Kate Chopin was born Catherine O’Flaherty on February 8, 1850, in St. Louis, Missouri. She was one of five children, but both her sisters died in infancy and her brothers died in their twenties. When she was five years old, Kate was sent to a Catholic boarding school named The Sacred Heart Academy. Just months later, however, her father died in a train accident, and she was sent home to live with her mother, grandmother, and great-grandmother, all widowed. After two years in their care, she returned to Sacred Heart, where she excelled in French and English, finishing at the top of her class.

Both at home with family and at school with the nuns, Kate grew up surrounded by intelligent and independent women. Her childhood lacked male role models; thus, she was rarely witness to the tradition of female submission and male domination that defined most late nineteenth-century marriages. The themes of female freedom and sexual awareness that dominated Chopin’s adult writings were undoubtedly a result of the atmosphere in which she was raised.

After graduating from Sacred Heart, Kate became a part of the St. Louis social scene. In 1870 she married Oscar Chopin, the son of a prominent Creole family from Louisiana. Fulfilling the social responsibilities expected of her, Kate Chopin bore six children in the first ten years of her marriage to Oscar. Unlike many women of her time, however, she also enjoyed a wide range of unconventional freedoms. While Chopin was known to be a good wife and mother, she often grew tired of domestic life and escaped to smoke cigarettes or take solitary walks through New Orleans. She took strong, often controversial positions on the issues of the day. Chopin’s husband loved her very deeply and supported and admired her independence and intelligence. She and her family lived happily in New Orleans for nine years.

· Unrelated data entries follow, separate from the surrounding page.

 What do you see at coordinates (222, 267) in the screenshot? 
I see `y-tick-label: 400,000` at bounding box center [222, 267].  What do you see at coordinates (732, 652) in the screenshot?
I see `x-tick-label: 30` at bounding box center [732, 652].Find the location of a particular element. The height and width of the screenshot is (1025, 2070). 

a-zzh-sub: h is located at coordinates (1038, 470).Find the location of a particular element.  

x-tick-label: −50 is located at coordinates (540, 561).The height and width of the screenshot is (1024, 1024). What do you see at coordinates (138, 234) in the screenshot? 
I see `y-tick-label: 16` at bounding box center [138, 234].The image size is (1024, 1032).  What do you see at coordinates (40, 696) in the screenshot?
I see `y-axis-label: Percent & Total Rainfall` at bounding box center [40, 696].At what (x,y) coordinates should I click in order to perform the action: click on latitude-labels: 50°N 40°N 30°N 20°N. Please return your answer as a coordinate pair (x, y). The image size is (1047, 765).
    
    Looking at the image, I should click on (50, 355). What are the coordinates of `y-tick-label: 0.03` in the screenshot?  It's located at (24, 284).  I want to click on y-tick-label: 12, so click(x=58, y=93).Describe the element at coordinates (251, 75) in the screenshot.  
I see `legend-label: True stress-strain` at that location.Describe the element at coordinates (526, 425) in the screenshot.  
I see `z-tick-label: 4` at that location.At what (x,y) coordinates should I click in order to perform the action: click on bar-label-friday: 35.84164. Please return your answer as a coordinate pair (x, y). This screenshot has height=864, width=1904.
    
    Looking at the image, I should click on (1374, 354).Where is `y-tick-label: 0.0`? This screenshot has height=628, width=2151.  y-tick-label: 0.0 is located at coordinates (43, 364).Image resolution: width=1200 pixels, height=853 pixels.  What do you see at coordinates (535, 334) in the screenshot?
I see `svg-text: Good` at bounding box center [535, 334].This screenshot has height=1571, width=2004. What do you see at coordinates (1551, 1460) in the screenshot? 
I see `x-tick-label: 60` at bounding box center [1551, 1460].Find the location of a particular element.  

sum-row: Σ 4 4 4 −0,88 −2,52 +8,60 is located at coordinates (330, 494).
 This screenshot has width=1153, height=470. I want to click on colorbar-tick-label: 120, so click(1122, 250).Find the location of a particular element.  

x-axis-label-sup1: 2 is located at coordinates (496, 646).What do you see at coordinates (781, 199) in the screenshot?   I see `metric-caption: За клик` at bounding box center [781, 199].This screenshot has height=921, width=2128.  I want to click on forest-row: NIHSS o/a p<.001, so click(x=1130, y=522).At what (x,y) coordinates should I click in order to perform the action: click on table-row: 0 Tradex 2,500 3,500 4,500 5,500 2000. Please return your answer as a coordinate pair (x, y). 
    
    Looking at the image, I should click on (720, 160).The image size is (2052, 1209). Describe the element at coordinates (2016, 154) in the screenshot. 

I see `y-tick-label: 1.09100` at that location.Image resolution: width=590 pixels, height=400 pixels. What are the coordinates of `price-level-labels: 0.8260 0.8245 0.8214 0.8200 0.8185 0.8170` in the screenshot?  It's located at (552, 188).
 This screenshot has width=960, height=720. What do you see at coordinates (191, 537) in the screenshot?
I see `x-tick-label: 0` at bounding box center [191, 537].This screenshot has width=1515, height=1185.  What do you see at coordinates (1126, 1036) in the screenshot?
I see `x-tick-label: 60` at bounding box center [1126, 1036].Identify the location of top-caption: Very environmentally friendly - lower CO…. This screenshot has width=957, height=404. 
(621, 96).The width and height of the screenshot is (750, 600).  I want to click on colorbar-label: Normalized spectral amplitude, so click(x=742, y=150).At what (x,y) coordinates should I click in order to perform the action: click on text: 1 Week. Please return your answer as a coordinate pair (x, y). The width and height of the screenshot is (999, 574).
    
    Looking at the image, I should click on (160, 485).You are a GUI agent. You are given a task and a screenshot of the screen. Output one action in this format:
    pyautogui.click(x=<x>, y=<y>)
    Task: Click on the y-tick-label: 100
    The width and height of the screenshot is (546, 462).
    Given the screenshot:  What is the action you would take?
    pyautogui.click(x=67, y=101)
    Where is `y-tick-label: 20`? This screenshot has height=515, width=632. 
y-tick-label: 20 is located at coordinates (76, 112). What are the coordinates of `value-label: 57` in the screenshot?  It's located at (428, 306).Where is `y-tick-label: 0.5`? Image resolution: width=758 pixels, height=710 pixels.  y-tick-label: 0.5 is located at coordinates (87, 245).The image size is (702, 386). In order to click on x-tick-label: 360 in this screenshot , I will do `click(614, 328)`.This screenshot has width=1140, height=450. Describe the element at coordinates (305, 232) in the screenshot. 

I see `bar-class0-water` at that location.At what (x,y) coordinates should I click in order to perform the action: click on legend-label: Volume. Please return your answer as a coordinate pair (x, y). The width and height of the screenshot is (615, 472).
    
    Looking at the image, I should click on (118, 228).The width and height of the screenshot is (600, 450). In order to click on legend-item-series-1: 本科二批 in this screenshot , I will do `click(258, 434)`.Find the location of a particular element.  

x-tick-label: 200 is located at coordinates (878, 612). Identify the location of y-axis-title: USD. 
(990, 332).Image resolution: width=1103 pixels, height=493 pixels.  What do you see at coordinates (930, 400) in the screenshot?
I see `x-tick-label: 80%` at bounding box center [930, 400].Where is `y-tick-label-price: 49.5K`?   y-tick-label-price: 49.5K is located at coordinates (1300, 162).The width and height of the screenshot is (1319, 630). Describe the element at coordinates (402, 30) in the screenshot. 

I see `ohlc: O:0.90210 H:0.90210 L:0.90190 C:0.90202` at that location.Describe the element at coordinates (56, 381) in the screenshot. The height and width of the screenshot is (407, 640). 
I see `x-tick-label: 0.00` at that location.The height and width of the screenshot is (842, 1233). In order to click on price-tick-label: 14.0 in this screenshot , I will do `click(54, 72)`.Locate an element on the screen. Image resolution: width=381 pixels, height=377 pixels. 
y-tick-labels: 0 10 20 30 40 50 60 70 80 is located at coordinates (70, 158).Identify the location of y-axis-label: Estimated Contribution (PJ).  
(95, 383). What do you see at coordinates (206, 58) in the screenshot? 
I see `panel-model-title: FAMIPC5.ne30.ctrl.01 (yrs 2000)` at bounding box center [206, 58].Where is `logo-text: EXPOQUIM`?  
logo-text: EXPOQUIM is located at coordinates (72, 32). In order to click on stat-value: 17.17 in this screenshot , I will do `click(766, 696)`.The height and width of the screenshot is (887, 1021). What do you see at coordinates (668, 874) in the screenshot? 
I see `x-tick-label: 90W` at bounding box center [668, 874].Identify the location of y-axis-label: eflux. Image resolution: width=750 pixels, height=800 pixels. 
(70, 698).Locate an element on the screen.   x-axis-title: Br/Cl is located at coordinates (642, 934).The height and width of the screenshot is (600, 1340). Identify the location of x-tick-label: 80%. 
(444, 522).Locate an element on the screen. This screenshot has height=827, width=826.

When Oscar Chopin’s cotton brokerage failed in 1879, he moved the family to Cloutierville, Louisiana, where he owned some land. Kate Chopin adjusted her habits easily to the smaller provincial lifestyle of Cloutierville and became the subject of much gossip. While other women in town were completing their household chores, Chopin would stroll or ride horseback down the town’s main street, earning the attention and admiration of any man who passed her. In 1882, her husband died suddenly of swamp fever, leaving Chopin devastated. However, she would soon learn to enjoy the pleasures of independence and was rumored to have had an affair with a married neighbor, Albert Sampite, in the year following her husband’s death. After a year spent managing her late husband’s general store and plantation, Chopin moved back to Missouri with her children to be with her mother and family, a move that may have coincided with the end of her affair with Sampite. Sadly, Chopin’s mother died shortly after her return, another in the series of tragic deaths that marked Kate’s life.

In 1889 Chopin began writing fiction, an activity that enabled her to develop and express her strong views on women, sex, and marriage while simultaneously supporting her family. Chopin enjoyed immediate success with her writings about the French Creoles and Cajuns she had met and observed during her New Orleans and Cloutierville years. She sold dozens of short stories and essays exploring themes of love and independence, passion and freedom. By setting her stories in a specific region and community and by basing her characters on real people, Chopin was able to publish controversial stories in a socially acceptable format. Readers could choose to see the passions she described as curiosities of a localized culture rather than universalities in human nature. Chopin was often asked to attend conferences and give speeches and was widely celebrated for the majority of her short but prolific career.

Chopin’s second and final novel, The Awakening, was published in 1899 at the height of her popularity. Ironically, this work, now regarded as a classic, essentially marked the end of Chopin’s writing career. Many of Chopin’s earlier works had been accepted despite their controversial subject matter because they appeared to contain narrative reporting rather than critical commentary. An underlying sense of support invaded the generally objective tone of The Awakening, however, and the reading public was shocked by such a sympathetic view toward the actions and emotions of the sexually aware and independent female protagonist.

The feminist movement, just beginning to emerge in other parts of America, was almost entirely absent in the conservative state of Louisiana. In fact, under Louisiana law, a woman was still considered the property of her husband. Chopin’s novel was scorned and ostracized for its open discussion of the emotional and sexual needs of women. Surprised and deeply hurt by the negative reaction to The Awakening, Chopin published only three more short stories before she died of a brain hemorrhage in 1904.

After her death, Chopin was remembered for her “local color” works about the people of New Orleans but was never acknowledged as a true literary talent until the rediscovery of The Awakening some fifty years later. New generations, more accepting of the notions of female sexuality and equality, praise the novel’s candid and realistic views and have found it to be informative about early American feminism. Modern critics have noted the book’s rich detail and imagery and find that its ironic narrative voice is a rich source for analysis. The Awakening has now earned a place in the literary canon for the way it uses these formal and structural techniques to explore themes of patriarchy, marriage and motherhood, woman’s independence, desire, and sexuality both honestly and artistically.